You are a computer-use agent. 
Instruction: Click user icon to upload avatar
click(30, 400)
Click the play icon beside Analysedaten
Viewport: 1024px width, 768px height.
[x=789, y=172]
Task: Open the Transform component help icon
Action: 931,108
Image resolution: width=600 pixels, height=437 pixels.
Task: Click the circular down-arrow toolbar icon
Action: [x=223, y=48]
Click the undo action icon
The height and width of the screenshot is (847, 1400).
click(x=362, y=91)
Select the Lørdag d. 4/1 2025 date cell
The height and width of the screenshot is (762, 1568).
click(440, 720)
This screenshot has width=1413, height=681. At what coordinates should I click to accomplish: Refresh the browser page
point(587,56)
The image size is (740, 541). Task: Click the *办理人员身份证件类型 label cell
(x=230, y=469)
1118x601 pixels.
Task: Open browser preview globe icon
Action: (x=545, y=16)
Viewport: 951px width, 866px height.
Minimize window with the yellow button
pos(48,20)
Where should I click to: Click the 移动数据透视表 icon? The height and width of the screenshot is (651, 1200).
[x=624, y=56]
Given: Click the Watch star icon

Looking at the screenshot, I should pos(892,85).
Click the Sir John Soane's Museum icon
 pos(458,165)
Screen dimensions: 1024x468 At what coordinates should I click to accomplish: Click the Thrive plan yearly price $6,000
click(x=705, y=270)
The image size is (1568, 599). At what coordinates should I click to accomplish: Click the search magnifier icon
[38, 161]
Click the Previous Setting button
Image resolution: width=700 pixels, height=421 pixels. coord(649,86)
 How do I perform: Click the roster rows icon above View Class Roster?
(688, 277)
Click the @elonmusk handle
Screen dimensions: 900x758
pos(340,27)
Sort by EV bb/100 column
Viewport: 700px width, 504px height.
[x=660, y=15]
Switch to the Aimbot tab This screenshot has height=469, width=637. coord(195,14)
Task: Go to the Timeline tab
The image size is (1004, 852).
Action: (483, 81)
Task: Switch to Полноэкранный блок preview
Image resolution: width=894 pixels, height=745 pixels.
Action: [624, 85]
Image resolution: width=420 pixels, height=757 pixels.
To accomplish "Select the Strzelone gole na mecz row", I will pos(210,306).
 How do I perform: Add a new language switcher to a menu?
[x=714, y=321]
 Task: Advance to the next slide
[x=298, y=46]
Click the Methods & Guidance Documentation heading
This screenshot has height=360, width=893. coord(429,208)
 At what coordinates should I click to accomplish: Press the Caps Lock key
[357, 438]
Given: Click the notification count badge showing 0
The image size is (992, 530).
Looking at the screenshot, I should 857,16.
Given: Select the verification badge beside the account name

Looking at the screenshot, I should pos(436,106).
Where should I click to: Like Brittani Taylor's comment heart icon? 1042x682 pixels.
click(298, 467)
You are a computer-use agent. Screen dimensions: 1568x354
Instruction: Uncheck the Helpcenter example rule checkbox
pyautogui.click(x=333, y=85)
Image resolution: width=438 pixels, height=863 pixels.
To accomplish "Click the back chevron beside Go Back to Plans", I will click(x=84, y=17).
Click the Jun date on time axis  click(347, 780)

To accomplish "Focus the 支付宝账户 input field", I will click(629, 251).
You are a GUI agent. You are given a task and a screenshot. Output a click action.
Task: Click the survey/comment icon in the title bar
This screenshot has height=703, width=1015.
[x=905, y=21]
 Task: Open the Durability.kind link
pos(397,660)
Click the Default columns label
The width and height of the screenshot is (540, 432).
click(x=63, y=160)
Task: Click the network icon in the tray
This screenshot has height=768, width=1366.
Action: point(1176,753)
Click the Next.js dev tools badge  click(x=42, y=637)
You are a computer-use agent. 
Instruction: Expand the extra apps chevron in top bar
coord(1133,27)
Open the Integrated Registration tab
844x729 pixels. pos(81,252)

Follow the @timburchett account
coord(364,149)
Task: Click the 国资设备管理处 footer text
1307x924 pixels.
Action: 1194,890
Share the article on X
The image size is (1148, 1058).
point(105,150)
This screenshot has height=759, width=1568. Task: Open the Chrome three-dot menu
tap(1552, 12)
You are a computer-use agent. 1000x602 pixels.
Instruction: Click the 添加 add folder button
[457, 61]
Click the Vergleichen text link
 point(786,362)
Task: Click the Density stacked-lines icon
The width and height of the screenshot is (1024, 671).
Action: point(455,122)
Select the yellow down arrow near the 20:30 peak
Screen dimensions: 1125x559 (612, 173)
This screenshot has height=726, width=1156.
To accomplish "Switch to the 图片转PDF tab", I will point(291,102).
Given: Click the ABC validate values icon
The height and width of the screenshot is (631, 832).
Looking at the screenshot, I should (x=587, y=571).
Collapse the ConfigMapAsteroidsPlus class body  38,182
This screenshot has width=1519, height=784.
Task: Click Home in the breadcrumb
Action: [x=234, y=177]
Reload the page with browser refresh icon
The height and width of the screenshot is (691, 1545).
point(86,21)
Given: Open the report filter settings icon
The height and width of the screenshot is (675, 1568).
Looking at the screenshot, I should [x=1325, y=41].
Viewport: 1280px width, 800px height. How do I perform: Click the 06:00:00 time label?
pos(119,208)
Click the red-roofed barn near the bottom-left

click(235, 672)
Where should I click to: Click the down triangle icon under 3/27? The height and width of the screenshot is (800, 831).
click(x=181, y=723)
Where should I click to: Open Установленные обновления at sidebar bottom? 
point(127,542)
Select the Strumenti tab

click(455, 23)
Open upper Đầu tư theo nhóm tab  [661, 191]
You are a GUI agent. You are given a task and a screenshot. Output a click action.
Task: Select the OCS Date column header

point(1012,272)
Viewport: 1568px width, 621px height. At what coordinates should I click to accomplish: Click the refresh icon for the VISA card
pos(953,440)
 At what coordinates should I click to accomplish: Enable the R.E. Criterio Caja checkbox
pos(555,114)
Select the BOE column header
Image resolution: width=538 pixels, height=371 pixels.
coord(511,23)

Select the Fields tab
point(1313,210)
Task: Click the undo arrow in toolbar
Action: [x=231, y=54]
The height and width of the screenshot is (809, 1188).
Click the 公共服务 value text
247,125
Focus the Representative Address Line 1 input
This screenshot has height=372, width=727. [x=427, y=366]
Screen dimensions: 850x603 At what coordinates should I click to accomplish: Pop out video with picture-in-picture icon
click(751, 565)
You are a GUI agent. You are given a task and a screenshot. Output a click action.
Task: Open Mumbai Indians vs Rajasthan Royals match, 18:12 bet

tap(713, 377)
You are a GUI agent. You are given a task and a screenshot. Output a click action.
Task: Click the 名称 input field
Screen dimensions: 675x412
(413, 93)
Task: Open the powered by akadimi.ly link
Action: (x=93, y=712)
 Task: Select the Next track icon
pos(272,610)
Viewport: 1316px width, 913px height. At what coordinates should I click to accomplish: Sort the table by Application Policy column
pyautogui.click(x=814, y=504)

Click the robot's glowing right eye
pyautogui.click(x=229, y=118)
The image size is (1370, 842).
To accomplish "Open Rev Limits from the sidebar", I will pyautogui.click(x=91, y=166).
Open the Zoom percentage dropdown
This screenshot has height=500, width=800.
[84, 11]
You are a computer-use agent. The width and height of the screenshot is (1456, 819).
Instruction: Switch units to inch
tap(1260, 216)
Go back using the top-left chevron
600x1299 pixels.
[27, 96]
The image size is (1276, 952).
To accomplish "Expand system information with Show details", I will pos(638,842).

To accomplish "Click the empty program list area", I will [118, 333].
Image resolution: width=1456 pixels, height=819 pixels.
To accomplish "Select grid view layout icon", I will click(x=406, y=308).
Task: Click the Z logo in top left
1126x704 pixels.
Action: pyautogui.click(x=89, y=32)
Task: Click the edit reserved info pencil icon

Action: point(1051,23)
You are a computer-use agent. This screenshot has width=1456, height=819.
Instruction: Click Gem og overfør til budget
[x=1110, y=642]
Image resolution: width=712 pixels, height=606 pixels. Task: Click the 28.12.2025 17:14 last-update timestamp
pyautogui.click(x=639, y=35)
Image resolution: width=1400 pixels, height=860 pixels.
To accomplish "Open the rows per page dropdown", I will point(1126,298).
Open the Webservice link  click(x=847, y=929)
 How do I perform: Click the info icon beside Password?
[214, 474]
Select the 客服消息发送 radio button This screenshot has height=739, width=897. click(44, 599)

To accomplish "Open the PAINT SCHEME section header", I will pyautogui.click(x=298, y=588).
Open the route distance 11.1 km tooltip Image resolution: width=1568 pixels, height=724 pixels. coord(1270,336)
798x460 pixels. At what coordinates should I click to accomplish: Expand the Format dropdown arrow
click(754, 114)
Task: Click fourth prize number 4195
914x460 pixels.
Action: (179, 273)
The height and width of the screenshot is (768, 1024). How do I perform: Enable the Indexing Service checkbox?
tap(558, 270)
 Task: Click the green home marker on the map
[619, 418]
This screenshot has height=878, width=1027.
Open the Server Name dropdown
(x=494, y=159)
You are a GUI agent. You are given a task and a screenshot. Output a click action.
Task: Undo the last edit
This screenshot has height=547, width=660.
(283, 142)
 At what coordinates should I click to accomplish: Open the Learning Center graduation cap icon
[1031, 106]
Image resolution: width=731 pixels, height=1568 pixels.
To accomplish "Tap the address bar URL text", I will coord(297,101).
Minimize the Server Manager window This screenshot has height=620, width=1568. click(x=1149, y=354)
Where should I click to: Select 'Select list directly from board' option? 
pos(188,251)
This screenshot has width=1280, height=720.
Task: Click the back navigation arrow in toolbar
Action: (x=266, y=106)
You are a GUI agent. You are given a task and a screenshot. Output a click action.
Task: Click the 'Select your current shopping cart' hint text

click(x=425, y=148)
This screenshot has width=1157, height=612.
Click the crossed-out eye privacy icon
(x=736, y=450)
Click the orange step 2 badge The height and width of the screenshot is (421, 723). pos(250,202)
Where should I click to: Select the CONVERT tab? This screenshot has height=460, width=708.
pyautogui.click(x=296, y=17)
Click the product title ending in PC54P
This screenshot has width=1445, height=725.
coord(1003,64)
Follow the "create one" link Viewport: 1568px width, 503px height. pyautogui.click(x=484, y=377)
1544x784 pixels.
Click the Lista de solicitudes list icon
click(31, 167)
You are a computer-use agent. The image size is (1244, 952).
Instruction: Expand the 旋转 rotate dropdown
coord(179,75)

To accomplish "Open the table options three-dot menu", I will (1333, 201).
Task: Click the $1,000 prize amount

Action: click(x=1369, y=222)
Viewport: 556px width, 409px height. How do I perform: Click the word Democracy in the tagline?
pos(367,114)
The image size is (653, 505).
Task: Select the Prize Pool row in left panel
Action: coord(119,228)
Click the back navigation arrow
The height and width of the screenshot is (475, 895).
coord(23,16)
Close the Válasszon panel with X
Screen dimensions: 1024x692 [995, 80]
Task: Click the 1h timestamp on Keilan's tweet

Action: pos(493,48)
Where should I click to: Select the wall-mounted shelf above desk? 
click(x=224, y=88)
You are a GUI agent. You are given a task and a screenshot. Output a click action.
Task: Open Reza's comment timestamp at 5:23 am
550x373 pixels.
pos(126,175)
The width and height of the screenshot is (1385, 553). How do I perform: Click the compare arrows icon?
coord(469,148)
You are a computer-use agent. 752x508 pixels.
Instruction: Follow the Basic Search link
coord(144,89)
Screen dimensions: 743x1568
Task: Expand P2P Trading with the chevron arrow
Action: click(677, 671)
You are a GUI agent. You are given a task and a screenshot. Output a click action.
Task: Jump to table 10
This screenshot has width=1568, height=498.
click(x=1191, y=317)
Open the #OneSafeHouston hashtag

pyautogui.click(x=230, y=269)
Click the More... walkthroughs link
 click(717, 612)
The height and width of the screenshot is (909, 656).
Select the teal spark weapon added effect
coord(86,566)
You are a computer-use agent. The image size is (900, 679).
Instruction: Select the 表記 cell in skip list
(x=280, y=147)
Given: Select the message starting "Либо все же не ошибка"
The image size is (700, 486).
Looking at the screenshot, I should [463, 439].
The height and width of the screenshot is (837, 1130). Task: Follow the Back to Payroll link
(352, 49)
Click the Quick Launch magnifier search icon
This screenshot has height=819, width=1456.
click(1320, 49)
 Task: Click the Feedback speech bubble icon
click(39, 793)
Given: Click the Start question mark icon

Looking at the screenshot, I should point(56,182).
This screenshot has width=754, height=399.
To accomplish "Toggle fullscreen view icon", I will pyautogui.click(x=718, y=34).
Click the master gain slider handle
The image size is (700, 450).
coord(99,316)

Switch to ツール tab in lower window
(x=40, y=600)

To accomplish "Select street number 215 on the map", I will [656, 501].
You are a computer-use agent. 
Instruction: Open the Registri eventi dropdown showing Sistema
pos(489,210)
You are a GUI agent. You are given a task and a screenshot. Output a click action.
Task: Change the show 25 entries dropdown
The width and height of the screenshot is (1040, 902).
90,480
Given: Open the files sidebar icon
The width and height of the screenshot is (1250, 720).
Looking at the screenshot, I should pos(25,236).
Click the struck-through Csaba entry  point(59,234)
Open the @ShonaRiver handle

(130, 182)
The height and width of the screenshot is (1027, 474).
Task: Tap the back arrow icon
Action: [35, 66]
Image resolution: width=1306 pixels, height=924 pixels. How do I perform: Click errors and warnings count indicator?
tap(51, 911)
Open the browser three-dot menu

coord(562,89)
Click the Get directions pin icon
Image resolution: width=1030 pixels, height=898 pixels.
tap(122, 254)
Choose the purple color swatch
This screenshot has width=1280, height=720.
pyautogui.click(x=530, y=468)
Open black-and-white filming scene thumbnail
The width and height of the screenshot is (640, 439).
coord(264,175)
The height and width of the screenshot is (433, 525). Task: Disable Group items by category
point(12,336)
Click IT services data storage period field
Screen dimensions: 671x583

**WRITTEN TASK**:
Reproduce the listing unchanged, starting at the line containing "Viewport: 1280px width, 800px" and ending at the line containing "This screenshot has height=372, width=727.", with both of those lines included.

**WRITTEN SOLUTION**:
Viewport: 1280px width, 800px height. How do I perform: Click the 06:00:00 time label?
pos(119,208)
Click the red-roofed barn near the bottom-left

click(235, 672)
Where should I click to: Click the down triangle icon under 3/27? The height and width of the screenshot is (800, 831).
click(x=181, y=723)
Where should I click to: Open Установленные обновления at sidebar bottom? 
point(127,542)
Select the Strumenti tab

click(455, 23)
Open upper Đầu tư theo nhóm tab  [661, 191]
You are a GUI agent. You are given a task and a screenshot. Output a click action.
Task: Select the OCS Date column header

point(1012,272)
Viewport: 1568px width, 621px height. At what coordinates should I click to accomplish: Click the refresh icon for the VISA card
pos(953,440)
 At what coordinates should I click to accomplish: Enable the R.E. Criterio Caja checkbox
pos(555,114)
Select the BOE column header
Image resolution: width=538 pixels, height=371 pixels.
coord(511,23)

Select the Fields tab
point(1313,210)
Task: Click the undo arrow in toolbar
Action: [x=231, y=54]
The height and width of the screenshot is (809, 1188).
Click the 公共服务 value text
247,125
Focus the Representative Address Line 1 input
This screenshot has height=372, width=727. [x=427, y=366]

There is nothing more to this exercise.